Inherent Dignity: [Ireland] School Foyer.
What’s in the news?
November 10, 2022
Madigan condemns school’s ‘appalling’ treatment of child with Down Syndrome
https://www.irishexaminer.com/news/arid-41003441.html
by Irish Examiner. Blackpool, Cork, Ireland. Irish Times.
What’s the story?
In Ireland, the Workplace Relations Commission ordered a primary school to pay €12,000 to a girl with Down Syndrome who was left in the school foyer during the most of the school day.
Thomas O’Driscoll, an adjudicator with the Workplace Relations Commission, told the Irish Examiner that keeping her outside the classroom “reinforced the idea to the other children, and alarmingly for her sister, that it might be normal to exclude children with special needs” (Irish Examiner).
Josepha Madigan, the Minister of State for Special Education and Inclusion, responds to the ruling in the remainder of the story.
Were special education students included in the story?
NO. An adjudicator with the Workplace Relations Commission and the Irish Minister of State for Special Education and Inclusion are quoted.
Commentary:
Is it for the disabled? Or the nondisabled?
Keeping a disabled person outside the classroom is exclusion. It is definitely not for the disabled. As quoted above, this behavior by the school is seen, and can be seen, as normal.
Does it say “inclusion”?
Education for Persons with Special Educational Needs Act (Ireland).
Person first is used in the law title and the article title, and the treaty title I discuss below. The use of person first and identity first must be used as the disabled person desires, in order to treat them in a person first way.
Convention on the Rights of Persons with Disabilities:
Ratified by national government? Yes.
Is it inclusive?
Keeping a disabled student outside the classroom is exclusion.

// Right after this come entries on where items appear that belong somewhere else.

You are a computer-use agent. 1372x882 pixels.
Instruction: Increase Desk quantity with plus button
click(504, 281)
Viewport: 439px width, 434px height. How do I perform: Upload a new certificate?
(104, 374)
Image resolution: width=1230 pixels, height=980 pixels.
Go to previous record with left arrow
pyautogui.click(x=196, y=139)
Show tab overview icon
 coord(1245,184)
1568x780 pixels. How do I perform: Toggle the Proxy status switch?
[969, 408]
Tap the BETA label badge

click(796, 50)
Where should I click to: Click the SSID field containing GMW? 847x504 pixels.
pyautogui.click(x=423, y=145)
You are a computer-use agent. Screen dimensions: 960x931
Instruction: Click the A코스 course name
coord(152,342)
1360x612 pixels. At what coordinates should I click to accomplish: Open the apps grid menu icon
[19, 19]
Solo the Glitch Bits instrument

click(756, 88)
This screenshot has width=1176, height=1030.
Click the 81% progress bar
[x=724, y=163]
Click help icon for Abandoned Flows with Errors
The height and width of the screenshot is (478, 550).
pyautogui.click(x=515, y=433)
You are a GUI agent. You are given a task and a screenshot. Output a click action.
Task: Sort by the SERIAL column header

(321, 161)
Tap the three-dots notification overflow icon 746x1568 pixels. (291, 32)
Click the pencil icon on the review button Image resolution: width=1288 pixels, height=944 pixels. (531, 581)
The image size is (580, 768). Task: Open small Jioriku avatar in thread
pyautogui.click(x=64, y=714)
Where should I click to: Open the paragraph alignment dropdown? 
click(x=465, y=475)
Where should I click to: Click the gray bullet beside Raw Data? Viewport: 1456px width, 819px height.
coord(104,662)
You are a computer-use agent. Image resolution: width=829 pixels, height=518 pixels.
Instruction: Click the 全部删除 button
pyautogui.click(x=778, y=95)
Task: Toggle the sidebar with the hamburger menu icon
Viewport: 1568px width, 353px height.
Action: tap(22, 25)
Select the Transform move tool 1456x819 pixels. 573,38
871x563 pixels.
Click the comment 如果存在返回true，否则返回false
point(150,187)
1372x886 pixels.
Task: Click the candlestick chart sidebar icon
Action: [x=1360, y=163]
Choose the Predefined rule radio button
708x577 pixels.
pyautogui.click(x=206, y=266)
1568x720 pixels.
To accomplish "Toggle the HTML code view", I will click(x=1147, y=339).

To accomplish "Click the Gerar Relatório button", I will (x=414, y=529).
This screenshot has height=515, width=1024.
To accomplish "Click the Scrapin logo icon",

Does it “promote, protect and ensure the full and equal enjoyment of all human rights and fundamental freedoms” of disabled people?
No. The right to be educated with nondisabled peers is written in the law in Ireland. The school violated it.
Does it promote respect for inherent dignity?
No. Respecting the inherent dignity of disabled students include actually having them in the regular classroom with their nondisabled peers.